That had been all it took—a bet to turn flirting into a dare. Ken knew the strategies, now that he recognized her for the debutant that she was. All he had to do was pretend disinterest but casually name drop while flirting outrageously with pretty Melinda Lunt, a lowly scholarship student. 

He’d snagged Van by the end of the night. Webster handed over the cash the next morning. 

Ken and Vanessa dated for two years, and Van had one goal from the beginning. Wedded bliss. Their parents indulged in the overly extravagant wedding dictated by Lillian Rutherford, Vanessa’s mother, and sent the newlyweds on a European honeymoon trip the day after Ken and Van graduated from university. Hutch had fallen in love by that time, and Vanessa had certainly seemed smitten. They cuddled though Venice and Rome, then held hands while touring the Louvre in Paris. Romantic, yes. Accord and agreement? Hardly ever. Harmony never blessed their union. There was competition and dissention from day one.

Arguments during the day segued to sex after dark. Never go to bed angry was Ken’s hopeful mantra, but it was a difficult code to stand by. The move to California, his decision to go to the police academy and the necessity to accept money from their parents until he was making a decent paycheck had strained an already acrimonious marriage.

His had been a simple adoration for a goddess, pure and--well, if not chaste--then loving. Van was fun when she was happy. She reveled in the good life, sparkled like champagne when they were at parties or had the money to indulge. 

Hutch wasn’t sure when the niggling doubts had begun, but he was fairly sure it was well before he said “I do” in front of the Lutheran Bishop of Minnesota. Looking back at his own parents’ truncated marriage, he hadn’t actually expected Cupid’s bow piercing his heart. Hearts and flowers were for Romeo and Juliet, real life didn’t work that way.

He’d always enjoyed the sex—and some of the passionate battles, if truth be told. But those had been in the early days when they both still cared for each other. By the time the last bricks of the wall between them had been mortared into place, all that was left was cold, lifeless distain. Hutch freely admitted to his half of the hostility but at the heart of the matter—if that was the right word to use—was the question: had he ever loved her at all?

He kept his eyes on the pink rose buds arranged in stiff precision on top of the coffin. Certainly Lillian Rutherford’s choice. His own small floral arrangement had been shunted off into a corner in favor of other more ostentatious funereal displays. 

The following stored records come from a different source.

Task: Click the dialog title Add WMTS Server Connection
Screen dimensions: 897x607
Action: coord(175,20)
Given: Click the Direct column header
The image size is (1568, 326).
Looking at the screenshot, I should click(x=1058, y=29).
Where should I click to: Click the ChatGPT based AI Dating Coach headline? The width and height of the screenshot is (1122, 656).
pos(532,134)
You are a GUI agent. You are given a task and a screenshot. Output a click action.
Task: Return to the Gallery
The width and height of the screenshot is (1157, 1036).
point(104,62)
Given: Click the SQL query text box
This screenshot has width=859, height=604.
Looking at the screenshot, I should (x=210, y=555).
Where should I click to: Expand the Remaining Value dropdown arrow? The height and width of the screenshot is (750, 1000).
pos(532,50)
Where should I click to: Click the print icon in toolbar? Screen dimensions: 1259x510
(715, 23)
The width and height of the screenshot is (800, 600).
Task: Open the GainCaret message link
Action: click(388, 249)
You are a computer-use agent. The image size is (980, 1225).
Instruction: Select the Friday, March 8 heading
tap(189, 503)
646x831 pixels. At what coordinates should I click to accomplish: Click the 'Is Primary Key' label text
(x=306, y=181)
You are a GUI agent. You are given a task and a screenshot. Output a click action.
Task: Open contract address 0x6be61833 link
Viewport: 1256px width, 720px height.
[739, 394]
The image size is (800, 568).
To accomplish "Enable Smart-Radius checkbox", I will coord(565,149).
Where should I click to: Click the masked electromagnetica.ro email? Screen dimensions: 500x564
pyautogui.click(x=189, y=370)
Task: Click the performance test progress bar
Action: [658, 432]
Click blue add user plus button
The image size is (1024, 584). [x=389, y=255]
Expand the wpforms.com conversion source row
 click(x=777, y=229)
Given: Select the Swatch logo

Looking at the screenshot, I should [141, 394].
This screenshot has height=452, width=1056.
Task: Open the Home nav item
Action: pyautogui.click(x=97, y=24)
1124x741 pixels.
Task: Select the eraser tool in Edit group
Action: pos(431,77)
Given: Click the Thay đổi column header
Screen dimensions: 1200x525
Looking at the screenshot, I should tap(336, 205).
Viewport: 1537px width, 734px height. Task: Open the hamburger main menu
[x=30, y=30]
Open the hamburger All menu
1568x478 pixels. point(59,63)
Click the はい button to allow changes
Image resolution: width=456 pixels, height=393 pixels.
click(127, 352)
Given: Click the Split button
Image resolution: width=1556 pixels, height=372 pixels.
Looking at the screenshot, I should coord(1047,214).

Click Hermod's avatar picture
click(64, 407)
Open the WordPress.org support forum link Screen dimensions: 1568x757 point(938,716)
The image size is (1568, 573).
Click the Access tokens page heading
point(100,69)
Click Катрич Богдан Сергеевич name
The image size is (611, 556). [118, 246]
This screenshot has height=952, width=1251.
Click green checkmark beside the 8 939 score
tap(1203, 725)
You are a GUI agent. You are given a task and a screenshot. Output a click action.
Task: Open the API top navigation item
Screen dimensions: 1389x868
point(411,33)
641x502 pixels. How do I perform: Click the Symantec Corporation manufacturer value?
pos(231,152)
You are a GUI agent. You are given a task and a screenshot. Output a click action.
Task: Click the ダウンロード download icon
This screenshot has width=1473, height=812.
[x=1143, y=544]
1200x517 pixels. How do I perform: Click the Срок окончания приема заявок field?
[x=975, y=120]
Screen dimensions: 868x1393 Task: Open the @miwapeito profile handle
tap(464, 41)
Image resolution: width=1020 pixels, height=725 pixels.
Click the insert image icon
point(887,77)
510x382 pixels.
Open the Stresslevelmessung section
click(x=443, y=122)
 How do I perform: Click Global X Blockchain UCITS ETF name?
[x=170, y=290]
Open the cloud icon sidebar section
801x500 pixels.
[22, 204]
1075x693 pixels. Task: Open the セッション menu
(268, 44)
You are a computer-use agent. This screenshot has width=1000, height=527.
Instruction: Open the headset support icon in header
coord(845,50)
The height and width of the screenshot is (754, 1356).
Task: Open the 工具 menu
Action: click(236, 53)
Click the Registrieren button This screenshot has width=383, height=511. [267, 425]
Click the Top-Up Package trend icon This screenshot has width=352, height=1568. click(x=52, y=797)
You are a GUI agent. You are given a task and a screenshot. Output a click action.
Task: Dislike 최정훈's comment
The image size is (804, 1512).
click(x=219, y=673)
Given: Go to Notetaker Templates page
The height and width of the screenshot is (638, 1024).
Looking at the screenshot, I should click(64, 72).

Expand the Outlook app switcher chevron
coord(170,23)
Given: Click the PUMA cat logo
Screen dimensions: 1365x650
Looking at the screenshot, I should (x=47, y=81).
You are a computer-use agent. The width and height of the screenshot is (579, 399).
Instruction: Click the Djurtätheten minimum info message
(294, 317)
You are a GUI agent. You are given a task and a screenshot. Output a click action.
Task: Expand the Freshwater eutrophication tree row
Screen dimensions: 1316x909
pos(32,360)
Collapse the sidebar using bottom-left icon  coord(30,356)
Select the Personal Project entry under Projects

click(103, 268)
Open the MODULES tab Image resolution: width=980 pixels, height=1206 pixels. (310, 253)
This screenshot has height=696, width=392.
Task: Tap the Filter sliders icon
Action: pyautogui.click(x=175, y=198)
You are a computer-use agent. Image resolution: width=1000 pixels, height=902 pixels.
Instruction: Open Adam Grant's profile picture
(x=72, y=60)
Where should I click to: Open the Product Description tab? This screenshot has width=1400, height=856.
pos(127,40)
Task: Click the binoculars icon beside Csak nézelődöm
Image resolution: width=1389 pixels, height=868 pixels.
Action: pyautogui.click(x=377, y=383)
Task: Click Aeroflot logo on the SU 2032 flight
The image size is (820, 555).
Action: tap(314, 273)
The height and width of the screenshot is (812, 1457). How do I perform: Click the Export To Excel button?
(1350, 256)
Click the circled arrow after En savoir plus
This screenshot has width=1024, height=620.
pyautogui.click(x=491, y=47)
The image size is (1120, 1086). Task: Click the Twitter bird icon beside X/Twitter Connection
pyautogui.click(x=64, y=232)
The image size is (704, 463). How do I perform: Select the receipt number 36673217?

Despite any rational evidence that he had absolutely nothing to do with Vanessa’s murder, he had a raw culpability. He’d been proven innocent and free of blame, yet felt incredibly guilty. Would this have happened if she had stayed in a hotel? 

There was no way to know for sure. She’d engaged in a dangerous game with the diamond—but if she hadn’t taken refuge in a cop’s home? Would there have been less suspicion of her motives? 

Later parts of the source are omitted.